### [WORK ORDER]
The answer must consist of the records, repeated exactly.

########################################

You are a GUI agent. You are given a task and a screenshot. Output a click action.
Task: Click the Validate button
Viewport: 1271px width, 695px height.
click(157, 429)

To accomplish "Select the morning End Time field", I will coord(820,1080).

########################################

### [RESPONSE BELOW]
You are a GUI agent. You are given a task and a screenshot. Output a click action.
Task: Click the Validate button
Viewport: 1271px width, 695px height.
click(157, 429)

To accomplish "Select the morning End Time field", I will coord(820,1080).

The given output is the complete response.